Chapter 5. Deep Learning for Computer Vision

1. Convnets

Example, with an inout of tensor with shape (image_height,image width, image_channels), in the MNIST data, that will be (28,28,1)

Convet:

library(keras)
model <- keras_model_sequential() %>%
layer_conv_2d(filters = 32, kernel_size = c(3, 3), activation = "relu",
                input_shape = c(28, 28, 1)) %>%
  layer_max_pooling_2d(pool_size = c(2, 2)) %>%
  layer_conv_2d(filters = 64, kernel_size = c(3, 3), activation = "relu") %>%
  layer_max_pooling_2d(pool_size = c(2, 2)) %>%
  layer_conv_2d(filters = 64, kernel_size = c(3, 3), activation = "relu")

Then it will be fitted to a densely connected classifier network that deals with 1D data (layer_flatten())

model <- model %>%
  layer_flatten() %>%
  layer_dense(units = 64, activation = "relu") %>%
  layer_dense(units = 10, activation = "softmax")

Apply Convnets on MNIST data

library(keras)


model = keras_model_sequential() %>%
  layer_conv_2d(filters = 32, kernel_size = c(3, 3), activation = "relu",
                input_shape = c(28, 28, 1)) %>%
  layer_max_pooling_2d(pool_size = c(2, 2)) %>%
  layer_conv_2d(filters = 64, kernel_size = c(3, 3), activation = "relu") %>%
  layer_max_pooling_2d(pool_size = c(2, 2)) %>%
  layer_conv_2d(filters = 64, kernel_size = c(3, 3), activation = "relu")

model = model %>%
  layer_flatten() %>%
  layer_dense(units = 64, activation = "relu") %>%
  layer_dense(units = 10, activation = "softmax")

mnist =dataset_mnist()
c(c(train_images, train_labels), c(test_images, test_labels)) %<-% mnist

train_images = array_reshape(train_images, c(60000, 28, 28, 1)) 
train_images = train_images / 255

test_images = array_reshape(test_images, c(10000, 28, 28, 1))
test_images = test_images / 255

train_labels = to_categorical(train_labels)
test_labels = to_categorical(test_labels)

model %>% compile(
  optimizer = "rmsprop",
  loss = "categorical_crossentropy",
  metrics = c("accuracy")
)

model %>% fit(
  train_images, train_labels,
  epochs = 5, batch_size=64
)

 model %>% evaluate(test_images, test_labels)

1.1 Convolution

Densely connected layer learns global pattern, whereas convolution layers learn local patterns.
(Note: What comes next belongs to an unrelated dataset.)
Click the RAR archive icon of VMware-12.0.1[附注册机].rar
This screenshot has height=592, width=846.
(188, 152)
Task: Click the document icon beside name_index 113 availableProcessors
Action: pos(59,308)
In terms of images, dense layers learn all pixels, but conv layer learn a small windows.

Learned patterns are translation invariant. Once they learn a pattern in a location, they will memorize it even for new location.
Spatial hierarchies of patterns.

Convolutions operate over 3D tensors, called feature maps, with two spatial axes (height and width) as well as a depth axis (also called the channels axis). For an RGB image, the dimension of the depth axis is 3, because the image has three color channels: red, green, and blue. For a black-and-white picture, like the MNIST digits, the depth is 1 (levels of gray). The convolution operation extracts patches from its input feature map and applies the same transformation to all of these patches, producing an output feature map.

The output feature map is still a 3D tensor with (width, height,depth). depth will be arbitrary, which is a parameter of the layer, and they won’t represent RGC input, rather, they stand for filters. E.g of a filter: a single filter could encode the concept “presence of a face in the input”.
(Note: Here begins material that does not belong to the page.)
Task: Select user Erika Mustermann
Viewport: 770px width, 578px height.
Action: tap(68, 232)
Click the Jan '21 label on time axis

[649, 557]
Input: 3D tensors (width, height, channels) \(\rightarrow\) Output: 3D tensors (width*,height*, depths*)

Two parameters that define convolutions:

size of the patches extracted from the input. Typically 3 * 3 or 5 * 5.
Depth of the output feature map. i.e. number of filters.

layer_conv_2d (output_depth, c(window_height, window_width))

A convolution works by sliding these windows of size 3 * 3 or 5 * 5 over the 3D input feature map, stopping at every possible location, and extracting the 3D patch of surrounding features (shape (window_height, window_width, input_depth)). Each such 3D patch is then transformed (via a tensor product with the same learned weight matrix, called the convolution kernel) into a 1D vector of shape (output_depth). All of these vectors are then spatially reassembled into a 3D output map of shape (height, width, output_depth). Every spatial location in the output feature map corresponds to the same location in the input feature map (for example, the lower-right corner of the output contains information about the lower-right corner of the input). For instance, with 3 * 3 windows, the vector output[i, j, ] comes from the 3D patch input[i-1:i+1, j-1:j+1, ]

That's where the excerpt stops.